After crossing the creek on a somewhat rickety looking (but totally stable) wooden footbridge, the trail climbs up a bank and then levels out as it travels back in the direction of the parking lot. This section of trail is still pretty rocky, though level, with occasional views down into the Fagan Creek drainage. In fact, the next to last TravelStory was set at the big junction of Alms House and Old Railroad Bed trails where they cross Fagan Creek. It’s one of the lovelier spots in this preserve, to my mind. The trails cross the creek on a broad rocky shelf above a sharp drop off. The creek was barely a trickle this day, and in fact it often seems to have very little water in it, exposing the beauty of the water-carved rocks and boulders. Even in winter, the trees covering the surrounding slopes give it a private feel.
At this point, the tour on the app had us leave the Old Railroad Bed Trail to take the more direct route back to the parking lot via the Alms House Trail. This trail is one of the steeper ones, with at least one spot that had required a step up that was almost too high for my short little legs. The benefit of this route, though, is that it goes through what the app calls the “Fossil Field.” The area around Huntsville was at one time submerged under a shallow inland sea. This makes it a great area to find fossils, and this spot on the Alms House Trail, at a power line cut, is a great place to look for them. We found a couple of things that might be fossils anyway.

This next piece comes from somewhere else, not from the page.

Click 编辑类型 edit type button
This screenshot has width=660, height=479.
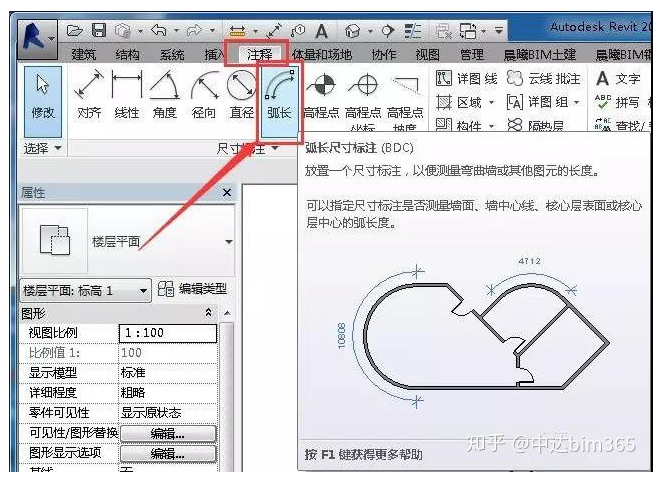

Shortly after the Fossil Field, the Alms House Trail takes a sharp turn uphill and to the right, while the path straight ahead turns into the Gaslight Trail. This piece of Alms House is the steepest, but it’s not very long, and soon we popped out at the parking lot, having covered about 1.7 miles. I actually forgot the GPS so that’s a guess, but looking at the map that looks about right. Though we’ve hiked this trail often, having the TravelStory app was like hearing it through new ears and seeing it through new eyes.